Classic overflow problem. Bottom-line is that it’s all about IO…. Logs hit both memory and disk.

I should learn to take my own advice. I have always minimized disk hits on my server instead of starting with database caching code.

Recently one of my projects server received higher than normal traffic and it killed the mysqld process. There was no way to keep the dB running as it would get terminated. This is bad…. Really bad. The mysqld was fine, queries are cached, not enough connections either. Problem was it was still using the most amount of memory. With low memory and swap out of space,  the os decided to kill the memory consuming process. I still need to dig deeper into how nix os decides on this. In any case this should not have happened. There is more than enough memory and the traffic wasn’t nearly high enough and the CPU usage was low.

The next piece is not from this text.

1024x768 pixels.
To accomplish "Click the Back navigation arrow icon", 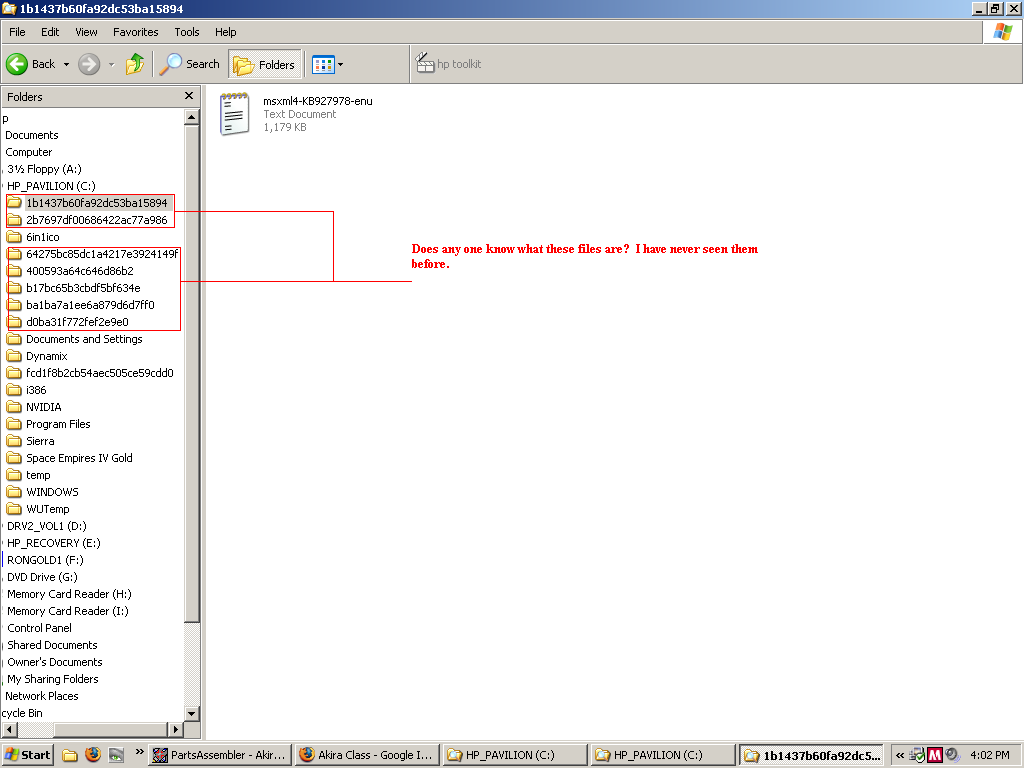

The culprit for memory hogging was rsyslogd process. The second was php-fpm children. Normally I recommend using ramdisk type of location for logs or simply logging stuff only to a remote collector and no local logging. In this instance several logs were split up and some were in verbose mode. So despite being able to support 300 requests per second the site was barely keeping up with 10. The problem with logging is the Disk IO. It is still a write and no matter how much we optimize database , if the IO is spent elsewhere there is still a problem. The problem was more pronounced in this case because of software Raid 5  which is infamous for additional IO overhead and least return on the investment.


First thing I did to get back the mysql server to run and stay up was stop rsyslog daemon. Then cleared up my rsyslog configuration. I now only log everything via UDP to Splunk Storm. On AWS I used to run a collector written in Twisted Python, It was a simple script and it still work well. To be posted to github by end of this post.


PHP-FPM children:

I use dynamic allocation but the max child was set to 100 on one of the fpm configs. I lowered it to 20. There is really no reason to have 100 child process specially since I use fpm virtual hosts config to split different sites across different users and each site maintains it’s own environment. Each fpm vhost or virtual user had between 20-50 max children.

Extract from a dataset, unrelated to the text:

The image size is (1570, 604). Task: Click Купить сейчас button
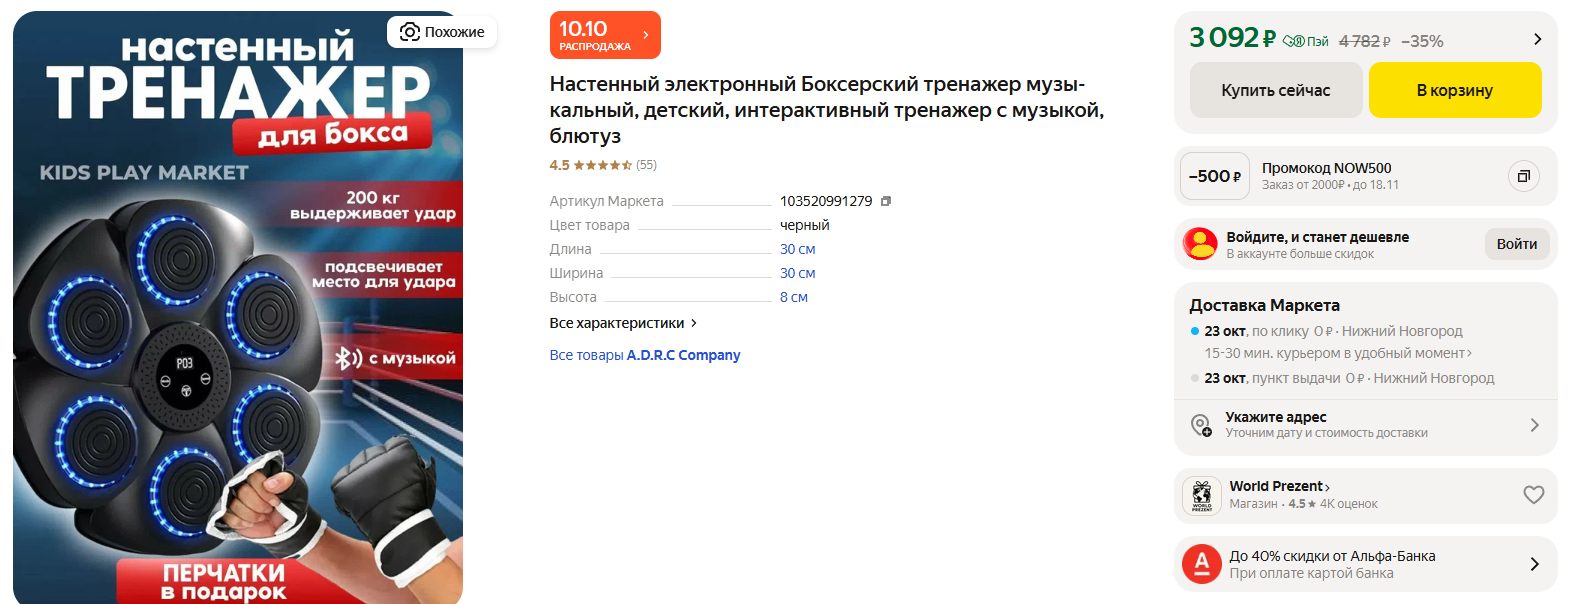coord(1275,90)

The overall memory improvement was about 65% and I was able to  serve 100 req/second again without problems and without forking out more money. This could explain why my AWS deployments used fewer resources as opposed to those which I have analysed and found them to spending 5-10 times more on instance usage and serving less a tenth of traffic.


Good luck with your Adventures and look before you upgrade.



Update: Another log I disabled but forgot to mention is Apache/NGinx access logs but kept the error logging to “critical” only. This dropped an additional 90% of IO usage and reduced memory usage to 25%.

If you use CDN services or remote logging then you’d be better off either way. Services like Akamai offer to log at the “Edge” which is far more useful solution. I am going to write another post on this.